I was excited and felt honored when I first saw the email.
2) How did you get started in the area of focus that you are studying?
I earned my bachelor’s degree in food science with a focus on lipid chemistry. After two years of study for my master’s degree at Drexel University, I moved on to the University of Georgia in pursuit of a Ph.D. under the supervision of the world-renowned lipid chemist Dr. Casimir Akoh. I was lucky to have the opportunity to work with Dr. Akoh who also introduced me to AOCS and encouraged me to participate in its activities.
3) What challenges have you overcome during your course of study?
My research is focused on using enzymes as the catalyst to incorporate phenolic acids into glycerol. Due to the nature of these reactions, selecting appropriate enzyme and reaction conditions are crucial.

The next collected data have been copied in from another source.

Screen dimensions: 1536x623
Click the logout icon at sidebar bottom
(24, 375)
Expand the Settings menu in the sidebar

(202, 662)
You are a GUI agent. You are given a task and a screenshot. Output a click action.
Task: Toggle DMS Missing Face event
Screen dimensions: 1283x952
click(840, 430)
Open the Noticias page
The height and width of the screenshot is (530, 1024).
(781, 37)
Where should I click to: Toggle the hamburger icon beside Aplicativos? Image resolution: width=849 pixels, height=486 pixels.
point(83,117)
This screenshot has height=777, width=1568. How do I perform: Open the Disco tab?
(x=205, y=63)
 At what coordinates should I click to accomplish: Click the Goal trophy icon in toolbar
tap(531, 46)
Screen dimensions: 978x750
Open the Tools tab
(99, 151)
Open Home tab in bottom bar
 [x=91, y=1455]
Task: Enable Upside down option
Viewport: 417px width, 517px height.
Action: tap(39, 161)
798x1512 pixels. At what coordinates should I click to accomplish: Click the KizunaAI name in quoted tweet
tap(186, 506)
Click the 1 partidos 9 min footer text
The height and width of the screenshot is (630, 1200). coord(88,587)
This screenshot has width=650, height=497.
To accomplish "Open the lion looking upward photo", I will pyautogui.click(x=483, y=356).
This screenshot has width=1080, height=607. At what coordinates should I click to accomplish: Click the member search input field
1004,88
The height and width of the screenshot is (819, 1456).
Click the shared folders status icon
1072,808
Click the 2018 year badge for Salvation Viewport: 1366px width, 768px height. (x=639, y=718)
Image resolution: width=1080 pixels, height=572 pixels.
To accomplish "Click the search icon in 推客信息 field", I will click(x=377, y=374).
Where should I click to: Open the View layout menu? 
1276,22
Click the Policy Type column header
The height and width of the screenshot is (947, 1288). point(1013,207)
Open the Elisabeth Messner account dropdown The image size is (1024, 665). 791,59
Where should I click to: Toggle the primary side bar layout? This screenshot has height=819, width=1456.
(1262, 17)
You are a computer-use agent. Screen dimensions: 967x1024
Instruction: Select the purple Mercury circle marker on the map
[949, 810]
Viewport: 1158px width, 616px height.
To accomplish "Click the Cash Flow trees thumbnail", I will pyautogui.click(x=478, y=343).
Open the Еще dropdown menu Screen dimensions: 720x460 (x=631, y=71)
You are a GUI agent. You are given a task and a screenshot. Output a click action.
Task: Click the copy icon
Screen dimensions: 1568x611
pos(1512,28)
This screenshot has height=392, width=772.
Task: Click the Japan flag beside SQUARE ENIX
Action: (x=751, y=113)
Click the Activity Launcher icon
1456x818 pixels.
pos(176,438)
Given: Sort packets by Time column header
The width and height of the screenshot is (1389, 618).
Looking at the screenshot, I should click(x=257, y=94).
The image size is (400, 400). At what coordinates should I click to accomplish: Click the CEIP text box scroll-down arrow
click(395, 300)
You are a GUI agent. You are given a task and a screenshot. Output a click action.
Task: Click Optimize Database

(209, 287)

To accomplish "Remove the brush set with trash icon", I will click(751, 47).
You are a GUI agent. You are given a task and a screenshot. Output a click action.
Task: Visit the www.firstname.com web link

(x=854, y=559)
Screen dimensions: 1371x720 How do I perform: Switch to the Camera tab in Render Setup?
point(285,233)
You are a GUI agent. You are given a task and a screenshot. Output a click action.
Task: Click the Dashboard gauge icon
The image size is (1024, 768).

I have tried many times without any product formation but have had to keep trying in the face of trials and tribulations.
4) Do you have any words of wisdom for other AOCS student members?
It has been a great pleasure and honor to be a part of the AOCS community. The members of the community have diverse backgrounds, each one of them can provide unique perspectives. Presentation and poster sessions at annual meetings offer great opportunities for members to share their knowledge and experience with each other. In general, my advice is that student members should try to attend the annual meeting and participate in its activities.
5) How has winning the AOCS Biotechnology Division Award helped you develop as a young scientist?
The AOCS Biotechnology Division Award helped my work get recognized and offered me a chance to present it to the AOCS community. It was a great pleasure and opportunity to share my work.
6) Can you tell us about your current research?
My research focuses on the inhibition of lipid oxidation, including modification of natural phenolic compounds to enhance their efficacy. Phenolic acids are potent natural antioxidants with many proven health benefits, but due to their solubilities, the applications in foods are limited. Structuring glycerolipids with phenolic acids could potentially result in novel structured phenolic lipids with enhanced oxidative stability/antioxidant activity and potential health benefits. The glycerol esters of phenolic acids are naturally occurring compounds and exist in many plants. Moreover, the hydroxy groups of the glycerol could provide two extra sites for adjusting the hydrophobicity/hydrophilicity of the novel molecules.